In other words, I have to choose my battles. The Washington Redskins and Cleveland’s Chief Wahoo? Yes, they are racist, and so are you, maybe just a little bit, if these images do not bother you. And the many instances of cultural appropriation brought to my attention on the Internet Machine? I can laugh them off, ignore them, work myself up and take offense, bitch and whine, or view them as an opportunity to set the record straight, a teachable moment as they say in the education industry.

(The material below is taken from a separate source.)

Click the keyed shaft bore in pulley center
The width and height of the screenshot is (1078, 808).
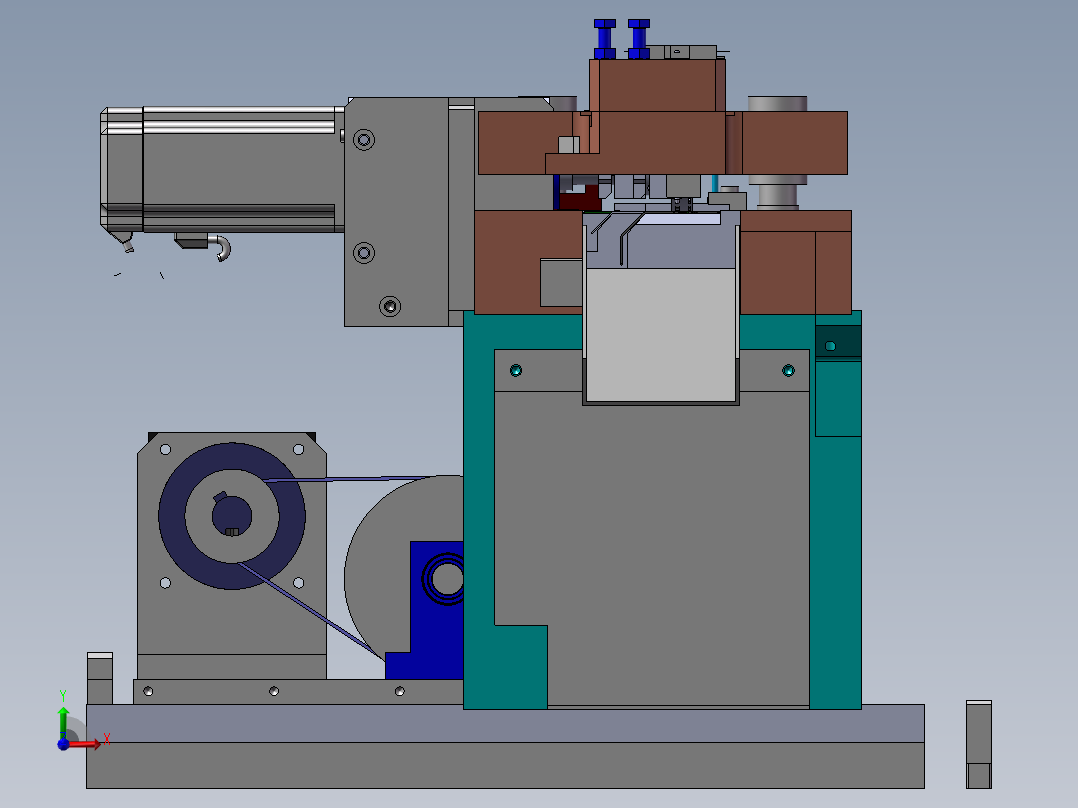232,516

I have made a similar point before about the “Mascot Issue.” Even if the NFL has been particularly unwilling to budge on this issue, mascots are relatively easy to do away with if you complain loudly enough, and in company with enough of your allies, to a school board, or a college, or a university.  Other issues–lack of protection for native peoples’ lives, liberties, and property in Indian Country; economic injustice and pervasive poverty; resource exploitation and environmental despoliation; attacks on sovereignty, and nationhood, and continuing injustice– these present much more difficult challenges, with progress slow and seldom guaranteed.  Historians will tell you that there are more dangerous racists than this dude to the left here, dressed up for a baseball game. Yeah, he’s an asshole, but there are far nastier people out there.

We who teach have limited resources at our disposal. Our time is limited. For the amount of education we have received, we earn relatively low salaries. If we are active researchers, as we should be, the hours we work are even longer. So we need to choose our battles.  You want to fight over mascots? Go ahead. Thanks to your efforts, and the efforts of your predecessors, these mascots have fallen out of favor nearly everywhere but in Washington, D. C. You want to get angry about Pendleton’s tacky blankets, or at Kylie Jenner for the name she gave to one of her new old lipstick colors, or other appropriations of native culture, go ahead. You have raised awareness, and thanks to your efforts, more people than ever understand that certain types of costume, display, representation, and marketing are hardly innocent.

But let’s not lose sight of the real enemies: racist police forces and law enforcement; the ineffectiveness and inefficiency of the Bureau of Indian Affairs; poor history and civics education that leaves most Americans entirely ignorant of their country’s Native American past and present; and the enduring colonialism of the American empire.  Do away with the mascots, reduce the amount of cultural appropriation, but let’s not exaggerate its effectiveness. Fewer Native American mascots, fewer Indian Halloween costumes, and less cultural appropriation will not increase life expectancy or  reduce the economic privation experienced by those living in Native American communities. Nor will quality of life improve in First Nations and Native American communities.  The number of young people, in the throes of desperation or enduring a legacy of intergenerational trauma, or the numbers of missing and murdered indigenous women and children, will not be reduced one bit. Violence and suffering in Native American communities would not cease, police would not become more tolerant, and state and corporate interests no less avaricious in their desire to exploit Native American lands. And unpacking stereotypical representations of indigenous peoples will not help secure the lives, liberties, and properties of Native American and First Nations people.

So what do you want to fight about? Be honest. Some causes are easier than others, and some will require of you a greater investment, and involvement in them will carry heavier consequences.  Some of these issues are quite literally matters of life and death.  And some of these problems might hurt your feelings.  Others, and you know this if you have read Native America, can break your heart.  It is up to you to decide.